二人は、早くも散り始めた桜の下で言葉を交わしていた。
「満開になったばかりなのに、どうしてこんなに散り急ぐんだろう」
不満げな由宇に、仁は笑って、
「だから愛されるんじゃないのか、桜は。さっさと散ってしまうからこそ、次の年が待ち遠しい」
「そうかなあ」
「心配すんな、来年も咲くさ」
その言葉は、来年もその先も自分たちはずっと一緒だ、と由宇には聞こえた。
(了)
【あとがき】
読んでくださって、ありがとうございます。
約10か月かけて、ようやく完結いたしました。
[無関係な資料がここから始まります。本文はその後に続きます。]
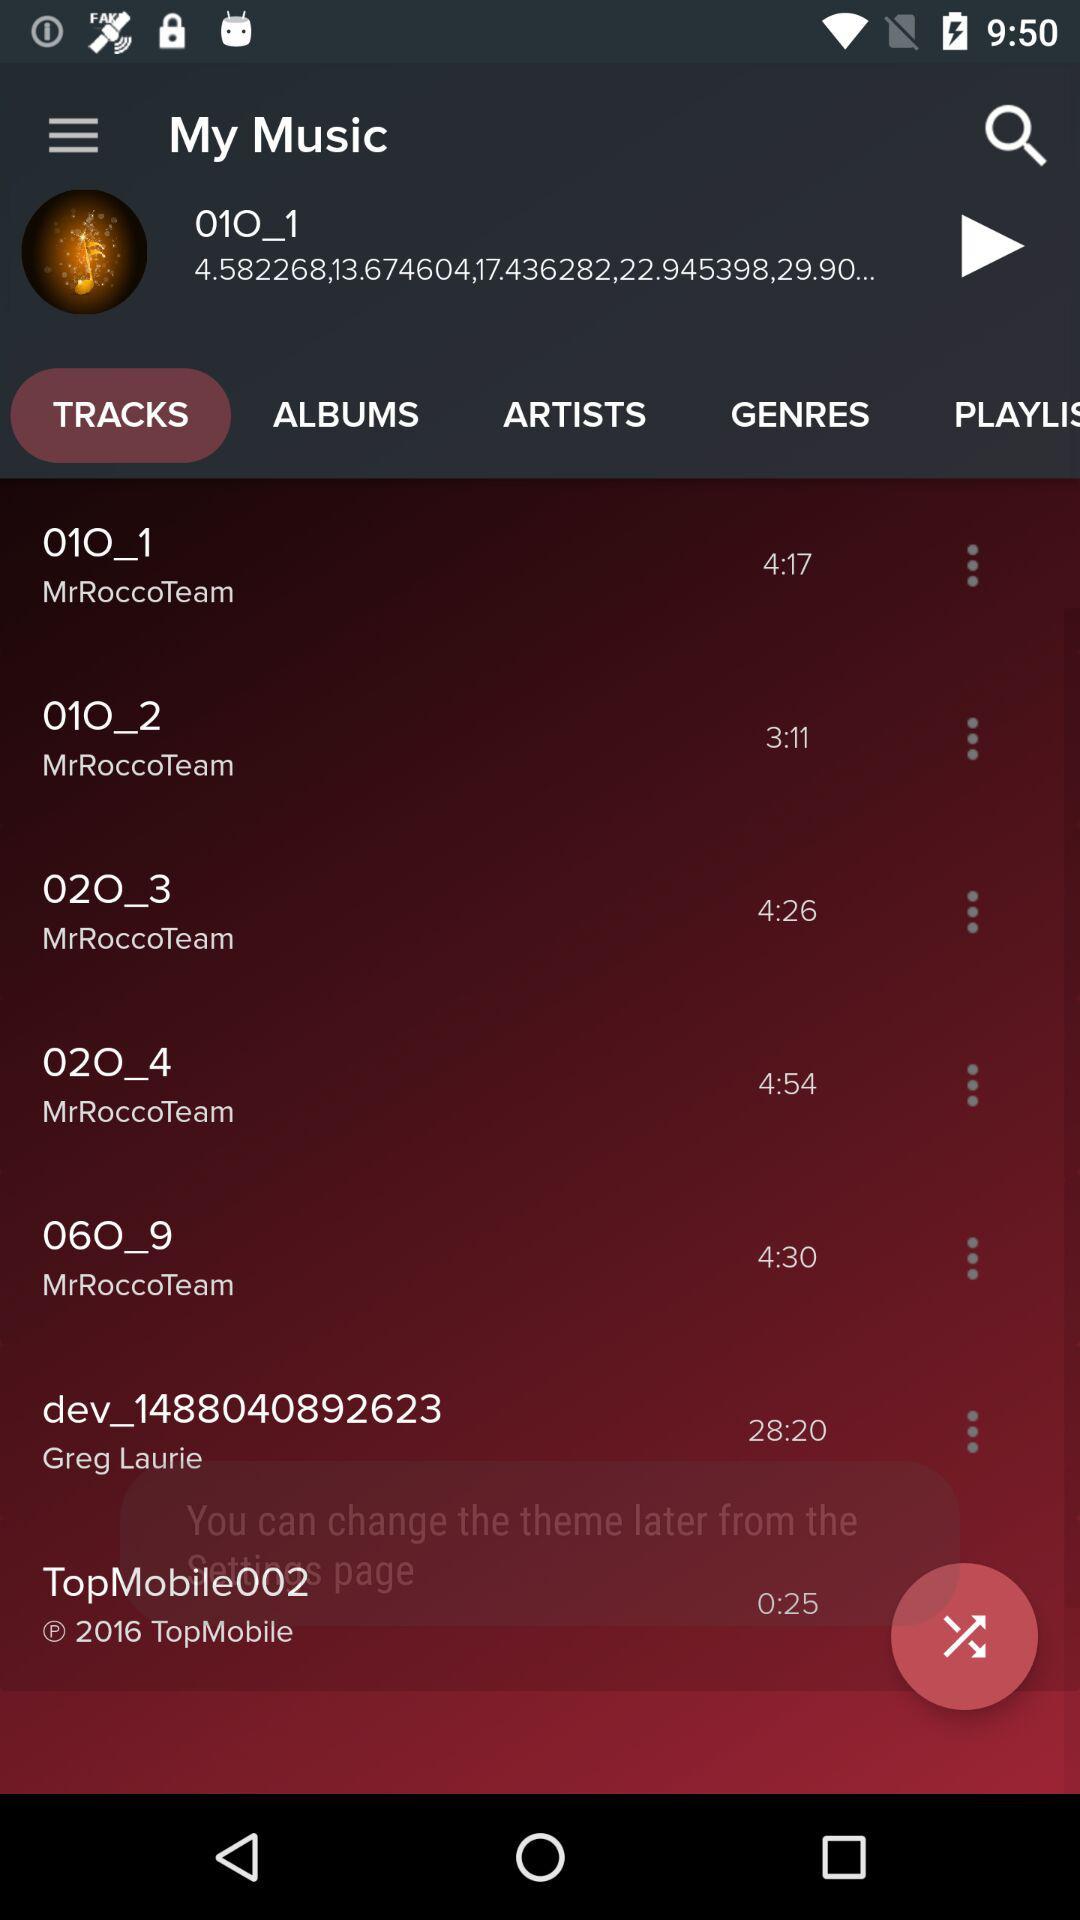 The height and width of the screenshot is (1920, 1080). What do you see at coordinates (799, 414) in the screenshot?
I see `icon next to playlists` at bounding box center [799, 414].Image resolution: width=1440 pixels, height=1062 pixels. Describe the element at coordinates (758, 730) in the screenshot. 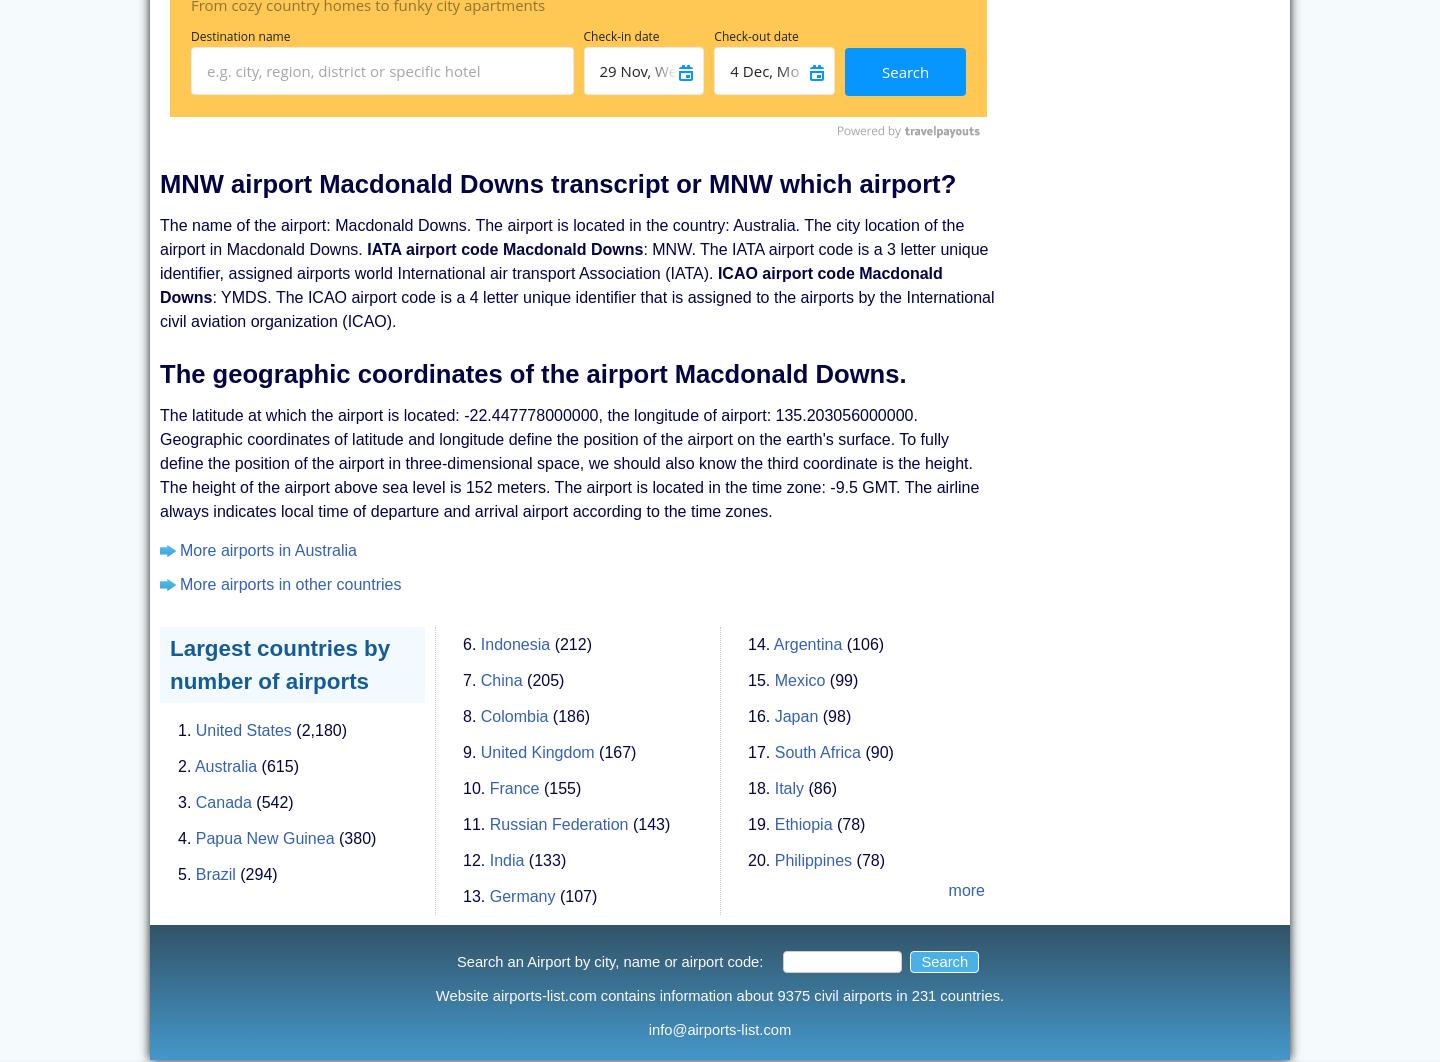

I see `'17.'` at that location.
本当は桜の季節にアップしたかったのですが、あれ?
家族会議、エイズの説明、男だけの飲み会に由宇と夏美の対面。難しい場面に差しかかるたびに更新が止まり、気づけば酷暑の夏、とほほです。
当初は、仁が由宇との思い出を語るだけの予定でした。しかし、一度は別れても、再会し、互いの思いを確かめて新しい道を模索する、そんな話にしたくなったのです。だとしたら仁の妻子、夏美の友人なども登場させなければ。
とても期待通り書けたとは思えませんが、エイズの時代を知る者として、少しはそのへんの事情も書きたかったし、樹と風太、これからゲイとして生きていく二人も登場させたかった。
ここまでお付き合いくださいまして、感謝しております。
残暑厳しき折、どうぞご自愛ください。